Tina didn’t, however, immediately jump at his bait, as he promised to make the exchange of information worthwhile.
In Blackthorn, Sandra expressed concern to Stevie that some of the response officers were suffering from the “two year fade” – a condition where some start their job with great enthusiasm, only to begin looking out of the police two years later.
On hearing this, Stevie observed his girlfriend Sian Brooke’s Grace might be suffering from the condition.
Tommy and Aisling were called to a suspected domestic incident at the home of a Chief Inspector, Patrick Buchanan’s Gavin Bunting after a phone call was received from his young daughter at the address.
While the Chief Inspector and his wife played down the call, Aisling still wasn’t convinced everything was rosy – noting that as they left the house Mrs Bunting had asked her if she was called Angela.
Tommy dismissed Aisling’s hunch but his girlfriend wasn’t prepared to let go of her suspicion.
As Grace checked in on the welfare of Aoife Hughes’ Lindsay Singleton, Tina confronted Fogerty about using the dissidents to target senior police officers.
Insisting he should have forewarned her, she was told by Fogerty that if she stayed out of the Ginley gang’s way, her son would be safe in prison.
But would she listen?
With the previous two episodes of ‘Blue Lights’ setting a high bar for Episode Three, it was somewhat disappointing that this week’s instalment fell short of their standards.

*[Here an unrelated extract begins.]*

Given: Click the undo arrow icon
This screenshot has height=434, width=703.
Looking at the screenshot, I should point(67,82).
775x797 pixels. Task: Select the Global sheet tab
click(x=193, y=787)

While the moment featuring Annie and the white van was intentionally anti-climactic, it just lacked sufficient fizz.
The scene between Fogerty and Dana also underwhelmed (as most in the series have done) and the dialogue seemed really stilted.
On the plus side, Katherine Devlin was undoubtedly the episode’s star performer – drawing a vulnerability out of Annie who up until now has been a pretty feisty character.
Smiley continued to delight as Colly, while Crawford, Irvine, Blake and Osho remained strong and steady.
Brooke and McCann were unusually subdued.
Indeed there were some worrying signs that the latter was being straitjacketed by a storyline that required him to simply wander around all the time looking worried and confused.
Braniff and McKinney also struggled in an episode that felt more like a trudge than a race.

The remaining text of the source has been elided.